Fin janvier, Puri Garabaya, 31 ans, a été la première "cortadora" (coupeuse) à participer à la prestigieuse finale du championnat national des "cortadores de jamón" à Jabugo en Andalousie qui a couronné un homme, Aníbal Falcón. Les femmes dit-elle, s'autocensuraient jusqu'ici "par manque d'assurance" face aux exigences de ces compétitions où la découpe doit devenir un véritable spectacle, dit-elle : finesse de la tranche, présentation de l'assiette, tenue vestimentaire, célérité etc.

La découpe du jambon ibérique doit être un spectacle : finesse de la tranche, célérité, présentation de l'assiette. "Pour qu'un +cortador+ devienne un maître de l'art, il doit être capable de transformer la découpe en sensations, en harmonie et en émotion" explique Florencio Sanchidrian, une célébrité dans ce domaine. Il a déjà coupé du jambon pour les acteurs Robert De Niro et Al Pacino, pour le pape Jean Paul II, le roi d'Espagne ou encore le président américain Barack Obama...

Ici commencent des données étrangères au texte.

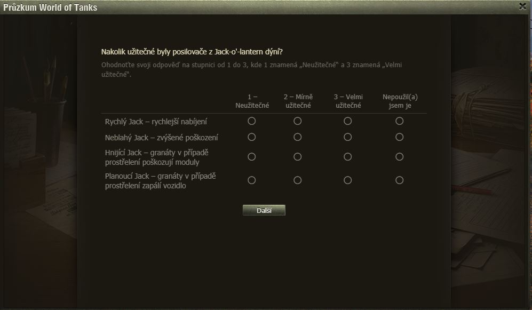Rate Rychlý Jack as 3 – Velmi užitečné
The width and height of the screenshot is (532, 310).
(x=347, y=121)
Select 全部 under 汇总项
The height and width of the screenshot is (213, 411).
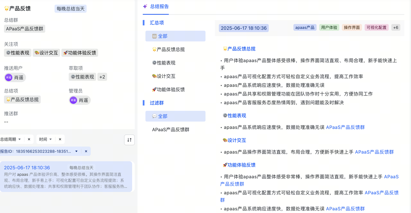coord(175,36)
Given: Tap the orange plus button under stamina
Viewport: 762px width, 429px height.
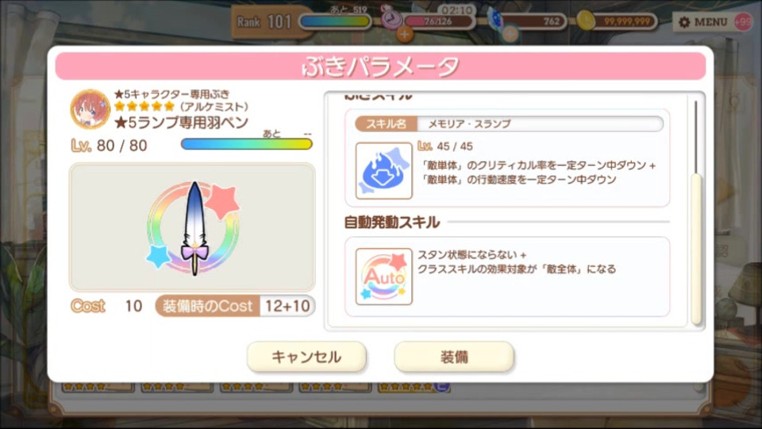Looking at the screenshot, I should click(404, 34).
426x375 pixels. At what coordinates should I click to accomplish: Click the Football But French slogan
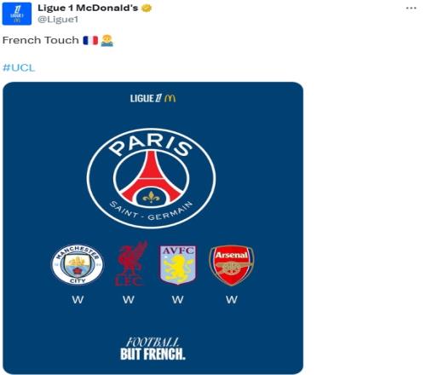point(153,349)
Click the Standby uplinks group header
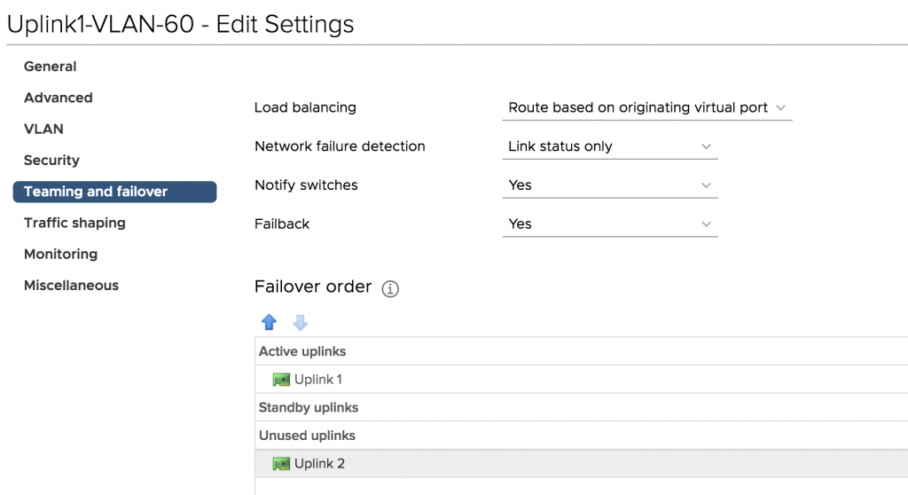Screen dimensions: 908x495 coord(582,407)
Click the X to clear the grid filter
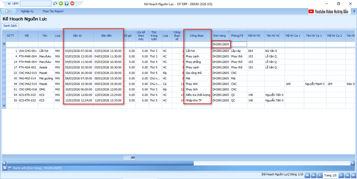Screen dimensions: 357x179 click(x=5, y=168)
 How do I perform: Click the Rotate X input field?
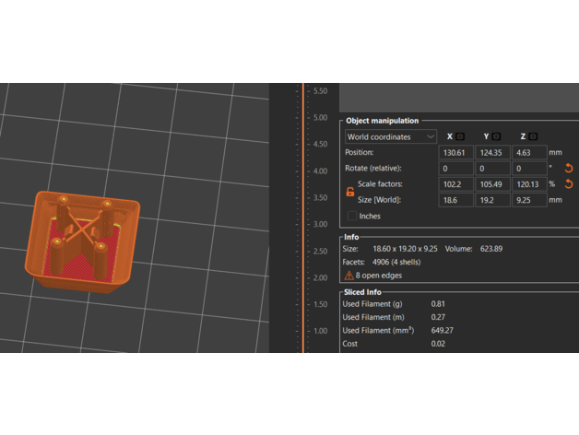pyautogui.click(x=455, y=169)
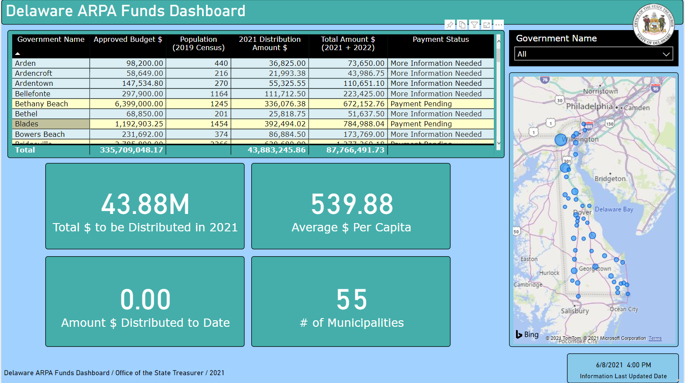The image size is (685, 383).
Task: Click the # of Municipalities card
Action: click(351, 302)
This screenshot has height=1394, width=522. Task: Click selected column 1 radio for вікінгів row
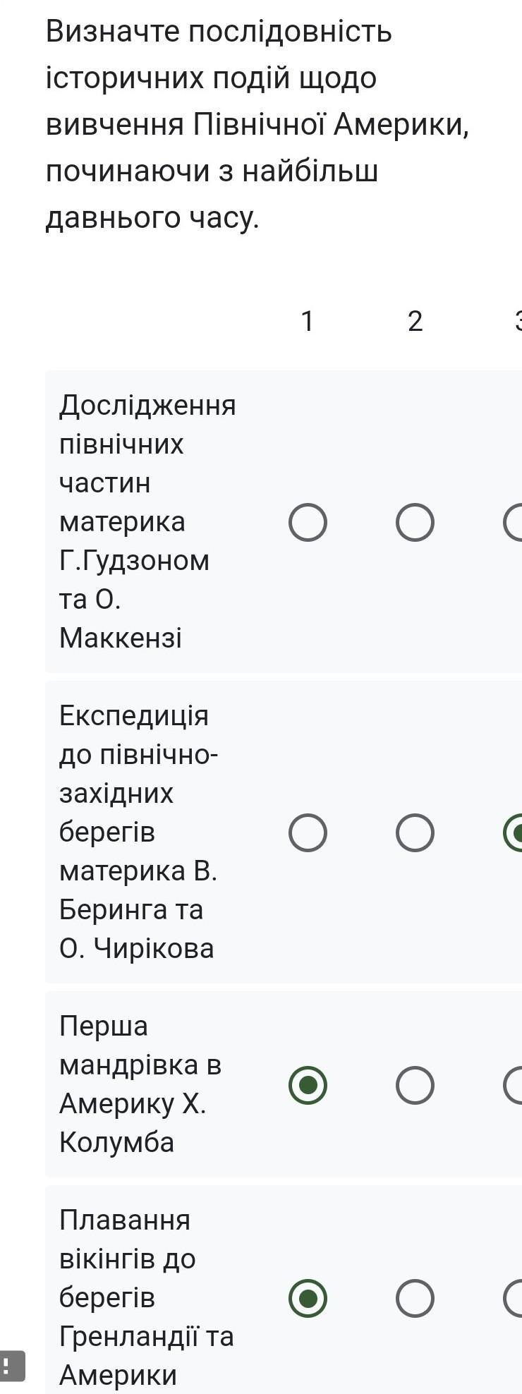click(x=308, y=1298)
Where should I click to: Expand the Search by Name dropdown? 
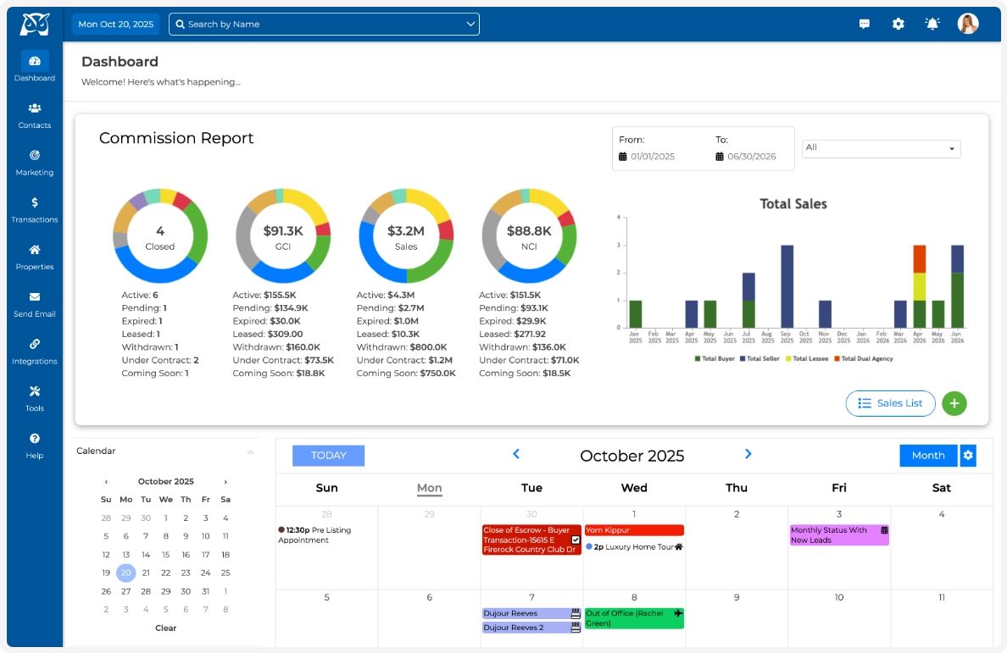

Les femmes coupeuses de jambon, ce sont les hommes qui en parlent le mieux : elles apporteraient délicatesse, fraicheur et une esthétique nouvelle à cet art qui peut être très lucratif : 3.500 euros la séance de découpe, "voire plus".

Aujourd'hui encore, les coupeuses de jambon qui ne se consacrent qu'à cette activité se comptent "sur les doigts" de deux mains, souligne Raquel Acosta. Elle a voyagé cette année à Berlin, Paris, Marseille et Londres pour promouvoir le jambon ibérique, une opportunité "inimaginable" pour elle auparavant.